Während die Kritiken für diese beiden Filme eher durchwachsen waren, konnte die Schauspielerin für die Rolle einer aufopferungsvollen Erzieherin in dem Melodrama The Blue Veil 1951 erneut eine Oscarnominierung erringen. In den nächsten Jahren fand Wyman ihre besten Rollen in tränenreichen Melodramen, darunter in zwei Filmen von Douglas Sirk: Magnificent Obession und All That Heaven Allows. Besonders Magnificent Obsession, für den sie ihre letzte Oscarnominierung erhielt, war finanziell so erfolgreich, dass die Schauspielerin 1954 unter die zehn kassenträchtigsten Stars gewählt wurde. Gelegentlich war sie auch in Komödien zu sehen, so in ihren beiden Filmen mit Bing Crosby: Here Comes the Groom und Just For You. Sie drehte noch die romantische Komödie Lucy Gallant, die sie als erfolgreiche Modeschöpferin und Geliebte von Charlton Heston präsentierte, und verabschiedete sich mit der sentimentalen Geschichte Miracle in the Rain 1956 in einen Semi-Ruhestand.

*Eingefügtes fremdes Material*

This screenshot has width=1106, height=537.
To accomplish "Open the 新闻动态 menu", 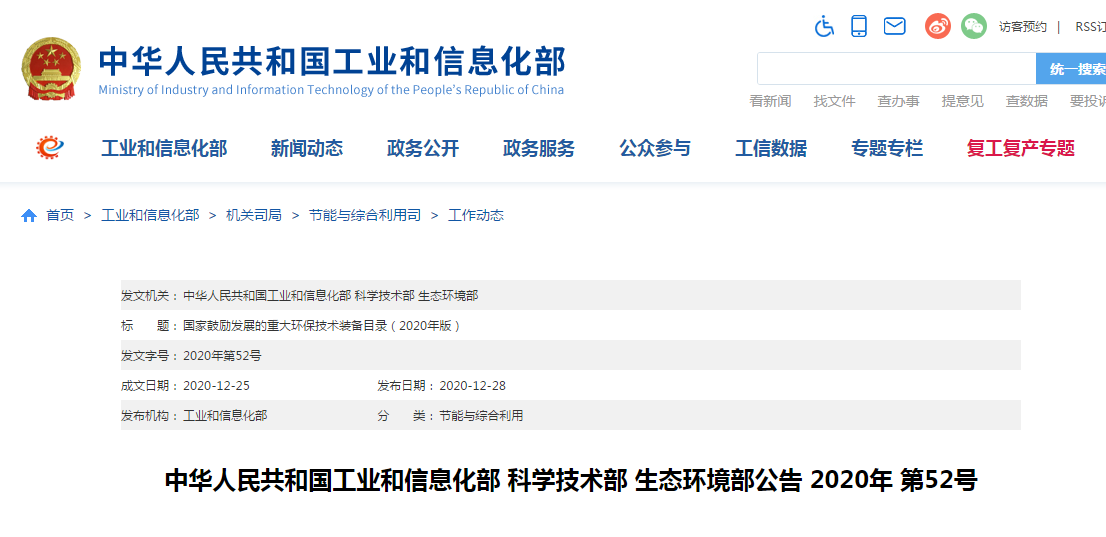I will click(306, 149).
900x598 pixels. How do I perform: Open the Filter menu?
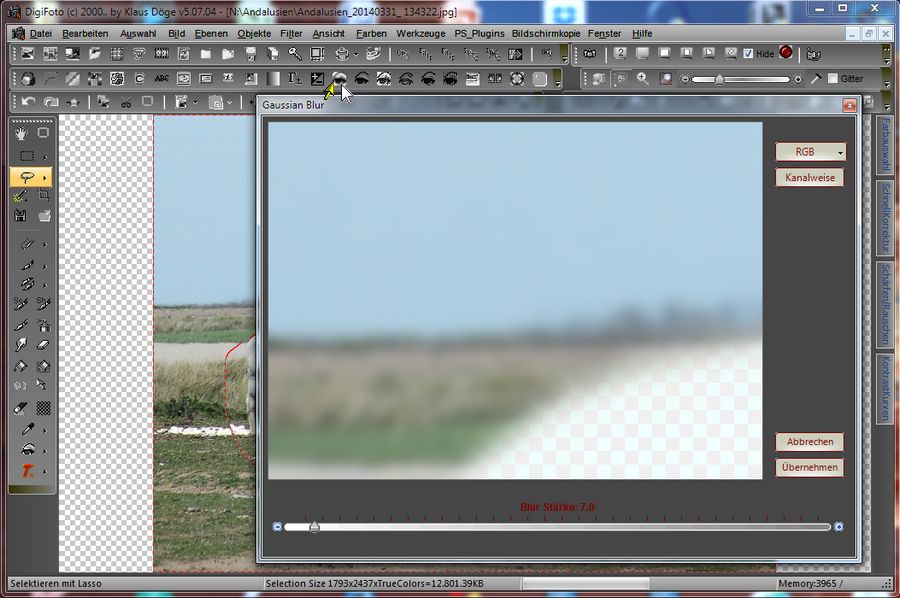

In den Folgejahren drehte sie noch gelegentlich Filme, meist als etwas reifere Dame der Gesellschaft. Sie arbeitete auch intensiv im Fernsehen und hatte eine eigene, erfolgreiche Serie, die Ende der 1950er lief.

Ihren zweiten Karrierehöhepunkt erreichte sie jedoch in den 1980ern als intrigante Matriarchin Angela Channing in der erfolgreichen Serie Falcon Crest, dank der sie zur höchstbezahlten Fernsehdarstellerin der Dekade wurde. Ihr schwerer Diabetes zwang Wyman, sich in den 1990ern zurückzuziehen.

Privatleben [Bearbeiten]

1938 lernte sie bei den Dreharbeiten zu dem gemeinsamen Film Brother Rat ihren späteren Ehemann Ronald Reagan kennen, den sie 1940 heiratete. Beide waren die Lieblinge der Klatschpresse und wurden besonders von Hedda Hopper beinahe wöchentlich besucht, um über das eheliche Glück zu berichten. Tatsächlich war die Ehe eher stürmisch und scheiterte schließlich an den unterschiedlichen politischen Ansichten der Ehepartner und am Erfolg von Wyman, die dem Vernehmen nach ihren Oscar ins Schlafzimmer stellte, um ihn jeden Morgen als erstes zu sehen. Aus der Ehe gingen zwei Töchter, Maureen Reagan (1941-2001) sowie am 26. Juni 1947 eine Tochter Christine, die mit nur einem Tag lebte, hervor. Sohn Michael Reagan wurde von den beiden adoptiert. 1948 wurde die Ehe geschieden. Die Schauspielerin heiratete später noch mehrfach.

Wyman war eine gute Freundin von Loretta Young, die maßgeblich an ihrer Konversion zum Katholizismus beteiligt gewesen sein soll, sowie von Irene Dunne und Joan Crawford.

Jane Wyman starb am Morgen des 10. September 2007 in ihrer Wohnung in Palm Springs eines natürlichen Todes.